* **HOW TO COMPLETE THIS TASK**
The answer must consist only of the lines from the line with "At what coordinates should I click to accomplish: Expand" to the line with "Task: Select the Puppet Pin tool", both included, exactly as they stand below.

* **AVAILABLE DATA**
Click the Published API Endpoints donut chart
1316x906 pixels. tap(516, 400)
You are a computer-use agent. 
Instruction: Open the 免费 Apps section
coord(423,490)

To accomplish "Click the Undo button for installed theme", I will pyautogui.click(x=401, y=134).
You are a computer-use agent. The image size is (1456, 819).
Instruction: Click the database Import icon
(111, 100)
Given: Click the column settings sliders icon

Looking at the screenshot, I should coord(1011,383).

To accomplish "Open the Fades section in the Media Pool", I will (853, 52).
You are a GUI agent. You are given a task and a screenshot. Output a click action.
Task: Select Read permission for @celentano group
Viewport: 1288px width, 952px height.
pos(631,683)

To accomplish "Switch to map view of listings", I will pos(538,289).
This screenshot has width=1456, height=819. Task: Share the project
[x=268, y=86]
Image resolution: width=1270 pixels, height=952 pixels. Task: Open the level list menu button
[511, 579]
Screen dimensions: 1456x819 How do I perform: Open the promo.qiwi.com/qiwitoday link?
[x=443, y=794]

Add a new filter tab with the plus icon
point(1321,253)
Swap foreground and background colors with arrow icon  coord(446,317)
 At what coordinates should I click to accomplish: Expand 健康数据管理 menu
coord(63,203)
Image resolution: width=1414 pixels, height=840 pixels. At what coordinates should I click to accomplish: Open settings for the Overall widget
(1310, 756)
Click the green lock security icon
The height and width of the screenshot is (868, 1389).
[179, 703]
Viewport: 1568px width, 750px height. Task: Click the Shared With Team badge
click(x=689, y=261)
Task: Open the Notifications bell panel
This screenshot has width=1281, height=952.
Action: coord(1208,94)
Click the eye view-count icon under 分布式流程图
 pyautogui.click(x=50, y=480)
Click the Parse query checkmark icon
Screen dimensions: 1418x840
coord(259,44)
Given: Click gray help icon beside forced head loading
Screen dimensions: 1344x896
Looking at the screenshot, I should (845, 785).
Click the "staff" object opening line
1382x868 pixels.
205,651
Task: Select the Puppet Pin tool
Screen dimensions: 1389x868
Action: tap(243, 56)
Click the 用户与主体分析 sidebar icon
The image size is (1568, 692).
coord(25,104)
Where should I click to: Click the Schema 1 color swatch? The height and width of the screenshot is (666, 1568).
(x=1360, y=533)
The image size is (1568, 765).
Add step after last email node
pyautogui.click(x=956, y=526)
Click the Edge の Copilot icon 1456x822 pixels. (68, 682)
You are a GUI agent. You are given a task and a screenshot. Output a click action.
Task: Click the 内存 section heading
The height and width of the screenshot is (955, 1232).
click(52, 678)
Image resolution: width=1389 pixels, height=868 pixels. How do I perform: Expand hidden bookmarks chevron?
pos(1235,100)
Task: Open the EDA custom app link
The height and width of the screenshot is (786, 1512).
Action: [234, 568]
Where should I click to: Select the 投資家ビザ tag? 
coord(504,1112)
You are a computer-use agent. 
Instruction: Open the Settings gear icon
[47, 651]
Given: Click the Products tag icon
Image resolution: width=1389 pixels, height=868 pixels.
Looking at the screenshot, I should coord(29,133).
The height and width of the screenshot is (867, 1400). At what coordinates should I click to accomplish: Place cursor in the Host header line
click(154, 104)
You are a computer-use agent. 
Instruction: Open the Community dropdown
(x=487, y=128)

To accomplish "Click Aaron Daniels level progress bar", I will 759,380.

* **RESPONSE**
 At what coordinates should I click to accomplish: Expand 健康数据管理 menu
coord(63,203)
Image resolution: width=1414 pixels, height=840 pixels. At what coordinates should I click to accomplish: Open settings for the Overall widget
(1310, 756)
Click the green lock security icon
The height and width of the screenshot is (868, 1389).
[179, 703]
Viewport: 1568px width, 750px height. Task: Click the Shared With Team badge
click(x=689, y=261)
Task: Open the Notifications bell panel
This screenshot has width=1281, height=952.
Action: coord(1208,94)
Click the eye view-count icon under 分布式流程图
 pyautogui.click(x=50, y=480)
Click the Parse query checkmark icon
Screen dimensions: 1418x840
coord(259,44)
Given: Click gray help icon beside forced head loading
Screen dimensions: 1344x896
Looking at the screenshot, I should (845, 785).
Click the "staff" object opening line
1382x868 pixels.
205,651
Task: Select the Puppet Pin tool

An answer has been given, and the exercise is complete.